Puede que sea el más enigmático de los desastres políticos que dan bandazos en estos últimos meses. También, quizás, el que menos lugar deje para esperanza.

Enigmático, lo es, sin duda, que uno de los más importantes productores de petróleo del planeta naufrague inacabablemente en una ruina para la cual nadie parece hallar salida. Y que ese naufragio se haya ido consumando, a lo largo de décadas y bajo los gobiernos nominalmente más diversos. Hasta acabar en este horror de hoy, que ya ni siquiera en términos políticos cabe ser analizado. Porque si Chávez se complace en mimar, ante el espejo, los gestos del déspota cubano, lo suyo no es siquiera cuestión de política; sí, de frenopático. Chávez no es más que un espadón descerebrado que juega a creerse Fidel Castro; que tal vez se lo cree, como otros creen ser Napoleón.
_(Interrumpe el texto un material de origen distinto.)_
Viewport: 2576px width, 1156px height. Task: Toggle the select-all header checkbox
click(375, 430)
Sólo que a Chávez nadie le ha puesto aún la camisa de fuerza.

Que el propio Castro aliente esa charada, no es extraño. En la Venezuela chavista tiene Castro un depósito de combustible a precio de colega, con el cual ni podía soñar hace muy pocos años. Para un país sumido en la hecatombe desde que los subsidios de la antigua URSS se volatilizaron, ese combustible es más que vital. A cambio de eso, Cuba dará policías políticos muy competentes al Tirano Banderas venezolano, como dio carne de cañón gratuita a los caciques tribales angoleños.
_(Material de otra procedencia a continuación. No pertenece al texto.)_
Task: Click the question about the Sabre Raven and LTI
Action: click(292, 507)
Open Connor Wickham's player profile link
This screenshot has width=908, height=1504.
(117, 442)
Sin margen alguno a la esperanza. Eso es lo más grave. Porque lo específico del caso venezolano es esa constancia de que ni un solo agente del proceso político está limpio de las sospechas más sórdidas. Un histrión como Chávez sólo ha podido llegar al poder como consecuencia de la absoluta desmoralización generada por la clase política tradicional. Ladrones y asesinos como Carlos Andrés Pérez devastaron cualquier esperanza ciudadana en las garantías democráticas. Cuando el espadón cristalizó en Constitución Bolivariana su delirio caudillista, ya nadie quedaba para defender una democracia a la que todos juzgaban ficticia.

Al borde la guerra civil y asediada por la ruina, Venezuela se enfrenta a lo peor. La constancia de tener que optar entre payasos y canallas.